» What the exercise asks
Transcribe the listing verbatim, from its first line up to and including the line containing "Click the gray".

(Records from a data collection)
============================================================

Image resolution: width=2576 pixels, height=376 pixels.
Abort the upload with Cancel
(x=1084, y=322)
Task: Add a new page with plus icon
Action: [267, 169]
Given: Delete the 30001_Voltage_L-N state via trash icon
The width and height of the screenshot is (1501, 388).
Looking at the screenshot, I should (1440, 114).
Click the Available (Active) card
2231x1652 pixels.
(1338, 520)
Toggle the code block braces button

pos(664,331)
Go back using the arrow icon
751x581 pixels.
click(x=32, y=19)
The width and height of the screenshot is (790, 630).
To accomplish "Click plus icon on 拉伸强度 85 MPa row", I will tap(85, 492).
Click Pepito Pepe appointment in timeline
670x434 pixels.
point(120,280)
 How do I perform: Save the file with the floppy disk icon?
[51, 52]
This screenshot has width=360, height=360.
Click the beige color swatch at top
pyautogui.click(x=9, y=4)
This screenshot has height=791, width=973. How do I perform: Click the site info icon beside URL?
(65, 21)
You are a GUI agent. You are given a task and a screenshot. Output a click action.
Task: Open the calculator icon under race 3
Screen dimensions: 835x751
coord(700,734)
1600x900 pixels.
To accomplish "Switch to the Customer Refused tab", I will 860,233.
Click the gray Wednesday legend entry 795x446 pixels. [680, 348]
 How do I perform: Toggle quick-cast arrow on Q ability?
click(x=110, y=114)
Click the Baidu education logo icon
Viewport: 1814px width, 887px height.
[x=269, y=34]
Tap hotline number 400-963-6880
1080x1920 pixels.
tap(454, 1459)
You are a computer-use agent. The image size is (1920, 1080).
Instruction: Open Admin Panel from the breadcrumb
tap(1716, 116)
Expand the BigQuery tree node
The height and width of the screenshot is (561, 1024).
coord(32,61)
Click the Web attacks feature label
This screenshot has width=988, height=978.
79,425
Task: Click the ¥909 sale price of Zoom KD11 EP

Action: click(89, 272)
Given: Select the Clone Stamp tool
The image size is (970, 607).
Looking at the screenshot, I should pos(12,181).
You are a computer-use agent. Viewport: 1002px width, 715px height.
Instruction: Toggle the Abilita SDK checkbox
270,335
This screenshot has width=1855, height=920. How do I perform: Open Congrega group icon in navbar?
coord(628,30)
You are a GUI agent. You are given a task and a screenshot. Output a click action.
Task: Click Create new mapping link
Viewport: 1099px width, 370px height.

============================================================

» Problem solution
Image resolution: width=2576 pixels, height=376 pixels.
Abort the upload with Cancel
(x=1084, y=322)
Task: Add a new page with plus icon
Action: [267, 169]
Given: Delete the 30001_Voltage_L-N state via trash icon
The width and height of the screenshot is (1501, 388).
Looking at the screenshot, I should (1440, 114).
Click the Available (Active) card
2231x1652 pixels.
(1338, 520)
Toggle the code block braces button

pos(664,331)
Go back using the arrow icon
751x581 pixels.
click(x=32, y=19)
The width and height of the screenshot is (790, 630).
To accomplish "Click plus icon on 拉伸强度 85 MPa row", I will tap(85, 492).
Click Pepito Pepe appointment in timeline
670x434 pixels.
point(120,280)
 How do I perform: Save the file with the floppy disk icon?
[51, 52]
This screenshot has width=360, height=360.
Click the beige color swatch at top
pyautogui.click(x=9, y=4)
This screenshot has height=791, width=973. How do I perform: Click the site info icon beside URL?
(65, 21)
You are a GUI agent. You are given a task and a screenshot. Output a click action.
Task: Open the calculator icon under race 3
Screen dimensions: 835x751
coord(700,734)
1600x900 pixels.
To accomplish "Switch to the Customer Refused tab", I will 860,233.
Click the gray Wednesday legend entry 795x446 pixels. [680, 348]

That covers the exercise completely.